As part of my research I’m writing a custom RSS feed aggregation software to infer some links for social networks out of entries made by open source developers in their weblogs. Right now I’m using Mark Pilgrim’s excellent FeedParser to parse all of the feeds. It handles mangled XML very nicely, which is good because Blosxom loves to kick out bad XML (in particular, it doesn’t handle the & character that well).

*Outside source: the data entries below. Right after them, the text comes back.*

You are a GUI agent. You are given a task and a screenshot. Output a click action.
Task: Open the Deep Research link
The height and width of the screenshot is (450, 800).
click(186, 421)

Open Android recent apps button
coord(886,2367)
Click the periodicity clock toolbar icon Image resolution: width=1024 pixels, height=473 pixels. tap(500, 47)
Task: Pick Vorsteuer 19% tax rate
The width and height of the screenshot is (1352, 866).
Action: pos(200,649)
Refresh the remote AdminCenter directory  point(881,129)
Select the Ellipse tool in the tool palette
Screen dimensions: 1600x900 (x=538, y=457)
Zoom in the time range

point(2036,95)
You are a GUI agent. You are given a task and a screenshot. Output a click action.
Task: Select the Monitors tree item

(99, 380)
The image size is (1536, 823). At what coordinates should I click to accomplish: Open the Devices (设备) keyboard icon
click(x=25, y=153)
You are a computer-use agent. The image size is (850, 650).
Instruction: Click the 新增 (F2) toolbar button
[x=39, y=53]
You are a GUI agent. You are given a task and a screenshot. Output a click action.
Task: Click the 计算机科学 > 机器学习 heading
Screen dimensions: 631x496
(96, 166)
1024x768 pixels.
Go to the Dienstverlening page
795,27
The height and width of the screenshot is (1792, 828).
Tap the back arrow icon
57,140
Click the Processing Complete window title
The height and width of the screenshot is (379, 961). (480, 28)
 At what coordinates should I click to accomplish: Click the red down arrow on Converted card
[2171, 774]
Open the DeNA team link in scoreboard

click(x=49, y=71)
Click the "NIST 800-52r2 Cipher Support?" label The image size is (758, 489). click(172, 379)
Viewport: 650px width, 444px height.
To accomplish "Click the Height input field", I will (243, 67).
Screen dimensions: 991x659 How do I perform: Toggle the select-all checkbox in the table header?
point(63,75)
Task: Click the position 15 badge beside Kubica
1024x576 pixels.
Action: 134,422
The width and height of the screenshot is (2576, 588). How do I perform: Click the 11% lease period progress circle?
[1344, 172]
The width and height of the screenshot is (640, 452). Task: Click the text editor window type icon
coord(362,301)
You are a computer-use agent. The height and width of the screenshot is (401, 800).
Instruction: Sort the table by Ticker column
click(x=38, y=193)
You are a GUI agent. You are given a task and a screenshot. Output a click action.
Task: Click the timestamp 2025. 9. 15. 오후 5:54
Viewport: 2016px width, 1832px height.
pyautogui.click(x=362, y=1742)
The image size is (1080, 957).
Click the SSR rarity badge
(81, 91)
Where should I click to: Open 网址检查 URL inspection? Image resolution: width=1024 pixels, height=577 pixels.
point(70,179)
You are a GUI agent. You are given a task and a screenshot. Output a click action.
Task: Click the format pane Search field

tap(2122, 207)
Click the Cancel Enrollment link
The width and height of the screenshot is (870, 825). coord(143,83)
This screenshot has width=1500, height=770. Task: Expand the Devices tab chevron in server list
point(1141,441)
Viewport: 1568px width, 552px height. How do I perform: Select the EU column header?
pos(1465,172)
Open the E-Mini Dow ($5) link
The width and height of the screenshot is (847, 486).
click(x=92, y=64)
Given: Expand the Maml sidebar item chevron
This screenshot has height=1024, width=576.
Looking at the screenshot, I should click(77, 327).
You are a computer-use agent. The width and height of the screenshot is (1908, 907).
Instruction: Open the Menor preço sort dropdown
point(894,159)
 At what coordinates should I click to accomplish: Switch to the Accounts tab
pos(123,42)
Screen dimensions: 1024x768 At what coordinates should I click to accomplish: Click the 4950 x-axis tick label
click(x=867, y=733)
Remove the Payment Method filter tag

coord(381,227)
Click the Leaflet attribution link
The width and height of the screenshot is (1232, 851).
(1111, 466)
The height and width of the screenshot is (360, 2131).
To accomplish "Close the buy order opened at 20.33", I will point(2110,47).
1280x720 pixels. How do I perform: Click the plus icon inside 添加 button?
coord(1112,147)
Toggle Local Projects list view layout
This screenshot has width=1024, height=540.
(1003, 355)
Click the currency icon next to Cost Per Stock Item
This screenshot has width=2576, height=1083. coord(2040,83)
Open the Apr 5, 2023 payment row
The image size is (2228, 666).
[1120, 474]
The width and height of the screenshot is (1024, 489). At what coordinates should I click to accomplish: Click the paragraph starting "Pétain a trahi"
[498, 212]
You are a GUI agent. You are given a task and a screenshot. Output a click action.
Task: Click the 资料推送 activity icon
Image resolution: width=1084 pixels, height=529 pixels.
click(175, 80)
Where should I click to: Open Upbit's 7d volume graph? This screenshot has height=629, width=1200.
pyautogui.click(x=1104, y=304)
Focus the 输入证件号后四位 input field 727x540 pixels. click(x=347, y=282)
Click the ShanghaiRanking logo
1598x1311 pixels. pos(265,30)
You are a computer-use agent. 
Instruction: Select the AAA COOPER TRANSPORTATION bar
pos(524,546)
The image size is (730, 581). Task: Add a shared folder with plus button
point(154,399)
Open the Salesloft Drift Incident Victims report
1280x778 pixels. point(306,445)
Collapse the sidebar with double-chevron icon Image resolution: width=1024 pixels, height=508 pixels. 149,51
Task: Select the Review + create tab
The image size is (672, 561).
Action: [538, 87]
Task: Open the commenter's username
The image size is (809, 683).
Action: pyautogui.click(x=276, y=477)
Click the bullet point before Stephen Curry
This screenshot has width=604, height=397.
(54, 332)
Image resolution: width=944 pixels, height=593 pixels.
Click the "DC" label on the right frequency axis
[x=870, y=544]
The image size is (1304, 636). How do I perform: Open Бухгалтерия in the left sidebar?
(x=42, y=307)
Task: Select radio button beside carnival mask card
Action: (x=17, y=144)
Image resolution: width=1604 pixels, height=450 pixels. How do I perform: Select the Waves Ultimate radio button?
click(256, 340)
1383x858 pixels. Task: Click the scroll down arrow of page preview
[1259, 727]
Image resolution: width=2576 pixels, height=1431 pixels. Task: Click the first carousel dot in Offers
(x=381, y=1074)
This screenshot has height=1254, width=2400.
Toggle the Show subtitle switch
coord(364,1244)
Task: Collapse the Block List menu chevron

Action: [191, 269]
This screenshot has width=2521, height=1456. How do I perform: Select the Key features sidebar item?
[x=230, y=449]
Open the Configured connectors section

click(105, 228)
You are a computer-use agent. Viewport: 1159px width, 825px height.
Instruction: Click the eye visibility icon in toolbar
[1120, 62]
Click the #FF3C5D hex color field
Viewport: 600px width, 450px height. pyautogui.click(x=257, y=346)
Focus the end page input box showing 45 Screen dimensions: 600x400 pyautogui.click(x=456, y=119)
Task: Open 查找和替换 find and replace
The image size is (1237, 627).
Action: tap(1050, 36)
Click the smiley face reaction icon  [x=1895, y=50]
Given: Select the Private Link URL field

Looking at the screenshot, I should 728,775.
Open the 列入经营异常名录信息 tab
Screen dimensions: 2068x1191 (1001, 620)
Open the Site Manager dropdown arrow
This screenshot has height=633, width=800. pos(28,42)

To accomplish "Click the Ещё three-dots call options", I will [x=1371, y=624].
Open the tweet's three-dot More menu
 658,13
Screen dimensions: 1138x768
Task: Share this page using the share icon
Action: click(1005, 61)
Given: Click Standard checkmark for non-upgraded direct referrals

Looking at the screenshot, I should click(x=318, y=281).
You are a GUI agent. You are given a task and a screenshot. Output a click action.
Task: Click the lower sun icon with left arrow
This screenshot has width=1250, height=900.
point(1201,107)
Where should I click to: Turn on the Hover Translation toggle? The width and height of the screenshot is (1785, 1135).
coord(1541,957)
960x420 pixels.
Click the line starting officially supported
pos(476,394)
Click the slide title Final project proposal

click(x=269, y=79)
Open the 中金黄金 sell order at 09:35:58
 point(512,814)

Anyway, I’m trying to be very respectful of bandwidth with this program. That means not spidering the RSS feeds that often and looking for the tags that could help me out in knowing how often to check back. Here’s the thing, a large majority of the sites don’t take advantage of this. (Of course, neither does my page, but that is because I use crappy PyBlosxom still.) Anyway, the program records the date and time the feed was last retreived and only fetches if it’s been updated since then using the HTTP-if-modified-since header. If the feed publishes information about this, then it uses the feed’s own last modified date. Also, if the feed has an etag, it will save that and send it the next time.
The results are pretty dismal. The only sites that seem to consistently send 304’s (what I should get if it hasn’t been updated) are those hosted on LiveJournal. I have yet to actually encounter an etag in a feed. Sigh. So, I’m stuck wasting large amounts of bandwidth of my own and of other people to run this thing. You’d think that people might be concerned about this.
The one plus side is that FeedParser does support gzip compression of data. So, I’d hope that I’m getting some of the feeds sent back a gzip compressed. I just implemented the code that records this fact. We’ll see how it fares the next time that I run the database update.
Anyway, when I get around to it, I may put a live demo site of some of the stuff up where people can fetch it. I’m not in a particular hurry because I’m more focused on doing my own work right now.
Update: 44 out of 544 total feeds were compressed using gzip. That’s a pretty sorry mark for what should be a group of leading edge computer geeks.